На следующий же день друзьях энергично взялись за работу. Начались серьезные поиски людей, занимавшихся когда-либо этой проблемой, поиски литературы. Обратившись в архивы Казанской консерватории, чтобы разыскать партитуру Скрябина, документы о нем, они встретили там энтузиастов, поддержавших их начинание. Это были Лорэнс Блинов, будущий композитор, а в то время студент консерватории, и молодой преподаватель Абрам Григорьевич Юсфин, возглавивший в дальнейшем музыкальную часть студенческого конструкторского бюро «Прометей».
Юсфин слыл человеком, хорошо знавшим современных западных и наших отечественных композиторов-модернистов. В его личной библиотеке хранилось много книг по основным направлениям формалистического искусства. Он-то и взялся за расшифровку строки «Люче». Проблем перед ним возникало много, но, как музыкант, он с ними справился. В свою очередь, студенты-конструкторы создали инструменты цветомузыкального оркестра: серию пультов для семи цветов. Каждый пульт управлял своим цветом на громадном экране.
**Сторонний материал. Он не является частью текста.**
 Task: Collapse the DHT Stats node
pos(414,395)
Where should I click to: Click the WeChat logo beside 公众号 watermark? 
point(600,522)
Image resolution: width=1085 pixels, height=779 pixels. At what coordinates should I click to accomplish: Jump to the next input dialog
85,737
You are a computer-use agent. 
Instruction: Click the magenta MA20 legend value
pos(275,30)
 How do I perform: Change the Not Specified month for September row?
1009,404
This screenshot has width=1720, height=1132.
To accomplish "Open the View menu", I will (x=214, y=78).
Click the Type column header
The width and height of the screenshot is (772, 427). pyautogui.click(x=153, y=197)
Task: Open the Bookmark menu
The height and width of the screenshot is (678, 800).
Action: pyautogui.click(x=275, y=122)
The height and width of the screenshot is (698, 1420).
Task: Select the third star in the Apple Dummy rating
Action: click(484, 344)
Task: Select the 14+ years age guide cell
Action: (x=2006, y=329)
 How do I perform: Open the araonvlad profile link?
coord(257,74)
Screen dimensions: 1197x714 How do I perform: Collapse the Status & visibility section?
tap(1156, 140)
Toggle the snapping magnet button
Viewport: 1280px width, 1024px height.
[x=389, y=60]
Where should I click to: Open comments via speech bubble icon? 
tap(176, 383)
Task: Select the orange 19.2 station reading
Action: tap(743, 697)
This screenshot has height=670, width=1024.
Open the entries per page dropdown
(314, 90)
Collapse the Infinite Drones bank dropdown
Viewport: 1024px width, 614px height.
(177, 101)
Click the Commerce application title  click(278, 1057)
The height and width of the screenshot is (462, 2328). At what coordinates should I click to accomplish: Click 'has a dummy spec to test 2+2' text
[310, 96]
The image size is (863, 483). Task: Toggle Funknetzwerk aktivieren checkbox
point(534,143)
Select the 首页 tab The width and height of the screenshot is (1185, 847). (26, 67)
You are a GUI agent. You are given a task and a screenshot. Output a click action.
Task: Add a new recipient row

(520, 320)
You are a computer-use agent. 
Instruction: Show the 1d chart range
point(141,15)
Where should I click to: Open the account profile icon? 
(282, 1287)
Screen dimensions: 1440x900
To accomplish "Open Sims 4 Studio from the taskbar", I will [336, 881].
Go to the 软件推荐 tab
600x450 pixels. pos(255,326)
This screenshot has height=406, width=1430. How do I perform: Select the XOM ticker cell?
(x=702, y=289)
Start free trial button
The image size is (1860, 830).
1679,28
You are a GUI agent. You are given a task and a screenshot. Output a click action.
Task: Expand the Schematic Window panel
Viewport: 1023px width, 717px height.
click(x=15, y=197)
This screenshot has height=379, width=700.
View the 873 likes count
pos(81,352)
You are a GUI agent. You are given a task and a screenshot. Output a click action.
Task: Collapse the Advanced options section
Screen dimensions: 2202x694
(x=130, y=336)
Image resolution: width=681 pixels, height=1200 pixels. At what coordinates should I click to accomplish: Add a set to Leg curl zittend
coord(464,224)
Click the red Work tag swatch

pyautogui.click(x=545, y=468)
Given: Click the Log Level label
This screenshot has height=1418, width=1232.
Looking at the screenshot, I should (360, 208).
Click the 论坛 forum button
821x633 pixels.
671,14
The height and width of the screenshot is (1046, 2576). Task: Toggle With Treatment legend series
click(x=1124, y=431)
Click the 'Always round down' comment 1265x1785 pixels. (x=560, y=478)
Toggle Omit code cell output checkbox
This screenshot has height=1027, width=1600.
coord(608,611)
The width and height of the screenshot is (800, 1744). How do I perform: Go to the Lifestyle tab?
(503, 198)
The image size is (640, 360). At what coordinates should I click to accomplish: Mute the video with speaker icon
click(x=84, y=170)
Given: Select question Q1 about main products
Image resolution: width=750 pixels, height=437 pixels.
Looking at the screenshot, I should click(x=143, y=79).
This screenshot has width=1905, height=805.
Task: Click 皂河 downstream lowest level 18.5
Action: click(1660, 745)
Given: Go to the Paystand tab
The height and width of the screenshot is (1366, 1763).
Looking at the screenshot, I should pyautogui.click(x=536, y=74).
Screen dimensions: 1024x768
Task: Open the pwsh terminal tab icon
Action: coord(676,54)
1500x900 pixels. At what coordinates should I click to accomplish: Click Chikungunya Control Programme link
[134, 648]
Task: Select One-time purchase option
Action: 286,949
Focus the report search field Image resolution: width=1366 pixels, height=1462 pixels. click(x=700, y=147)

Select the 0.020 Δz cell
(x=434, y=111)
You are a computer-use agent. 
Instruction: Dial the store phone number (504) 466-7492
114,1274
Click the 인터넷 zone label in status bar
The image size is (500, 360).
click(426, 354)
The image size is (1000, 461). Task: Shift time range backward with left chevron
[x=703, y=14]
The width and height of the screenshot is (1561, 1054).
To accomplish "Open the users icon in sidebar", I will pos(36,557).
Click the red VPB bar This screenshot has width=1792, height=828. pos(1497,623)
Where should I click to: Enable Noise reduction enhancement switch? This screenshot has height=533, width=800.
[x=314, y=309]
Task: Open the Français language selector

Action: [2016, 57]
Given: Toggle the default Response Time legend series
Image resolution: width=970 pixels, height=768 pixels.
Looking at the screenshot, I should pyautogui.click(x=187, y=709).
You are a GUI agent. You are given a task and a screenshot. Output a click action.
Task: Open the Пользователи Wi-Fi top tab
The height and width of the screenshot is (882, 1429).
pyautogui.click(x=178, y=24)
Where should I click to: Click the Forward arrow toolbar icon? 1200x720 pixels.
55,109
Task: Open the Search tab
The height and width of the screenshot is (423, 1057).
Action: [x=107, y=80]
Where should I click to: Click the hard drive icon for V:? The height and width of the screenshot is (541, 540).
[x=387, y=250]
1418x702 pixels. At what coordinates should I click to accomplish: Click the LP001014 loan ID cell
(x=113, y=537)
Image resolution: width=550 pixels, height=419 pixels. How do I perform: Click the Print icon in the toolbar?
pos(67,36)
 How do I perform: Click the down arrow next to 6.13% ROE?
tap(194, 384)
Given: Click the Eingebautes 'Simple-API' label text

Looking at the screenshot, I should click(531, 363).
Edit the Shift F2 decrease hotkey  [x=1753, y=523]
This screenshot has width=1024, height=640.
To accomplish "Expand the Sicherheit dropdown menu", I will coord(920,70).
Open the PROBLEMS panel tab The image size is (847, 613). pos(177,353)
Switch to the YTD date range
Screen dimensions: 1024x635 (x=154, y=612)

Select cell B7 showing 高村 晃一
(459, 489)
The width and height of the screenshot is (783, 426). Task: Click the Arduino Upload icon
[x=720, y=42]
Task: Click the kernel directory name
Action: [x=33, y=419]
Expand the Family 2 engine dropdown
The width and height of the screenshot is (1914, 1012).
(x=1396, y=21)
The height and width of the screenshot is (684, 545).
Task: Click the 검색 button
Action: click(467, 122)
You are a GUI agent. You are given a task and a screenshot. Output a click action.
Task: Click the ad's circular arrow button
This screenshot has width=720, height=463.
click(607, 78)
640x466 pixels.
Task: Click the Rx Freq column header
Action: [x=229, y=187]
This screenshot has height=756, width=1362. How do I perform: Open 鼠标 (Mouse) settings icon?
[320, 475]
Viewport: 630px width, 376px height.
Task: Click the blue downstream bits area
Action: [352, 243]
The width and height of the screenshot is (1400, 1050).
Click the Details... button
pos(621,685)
К первому публичному концерту СКБ Васильев нарисовал портрет Скрябина в условно стилизованной манере – прямыми штрихами (тушью на ватмане). Портрет этот стал началом целой серии графических портретов известных композиторов.
Сегодня Васильев в этих студенческих работах открывается зрителю как одаренный график. Несколько смелых, точных, одному художнику ведомых линий – и оживают Лист, Римский-Корсаков, в страстном творческом порыве запечатлен Моцарт…
Дружба с Юсфиным сыграла определенную роль в судьбе Васильева, подтолкнув его к новым поискам в живописи. Константина не удовлетворял круг задач, решаемых импрессионистами, и он перешел к сюрреализму и абстрактному экспрессионизму. В библиотеке композитора ему представилась возможность познакомиться с творчеством Сальвадора Дали, Ива Танги и других заинтересовавших его сюрреалистов, с одной стороны, и абстрактных экспрессионистов Мотервелла, Джексона Поллока, Хуана Миро, Василия Кандинского – с другой.
Разрабатывая новые направления, художник создал целую серию интересных произведений в сюрреалистическом ключе, таких, как «Струна», «Атомный взрыв». Ими особенно восторгался Юсфин, любивший поговорить о серьезности этих формалистических работ.
Однако самого Васильева быстро разочаровал формальный поиск, в основе которого лежал натурализм.
– Единственное, чем интересен сюрреализм, – делился он в друзьями, – это своей чисто внешней эффектностью, возможностью открыто выражать в легкой форме сиюминутные животрепещущие стремления и мысли, но отнюдь не глубинные чувства.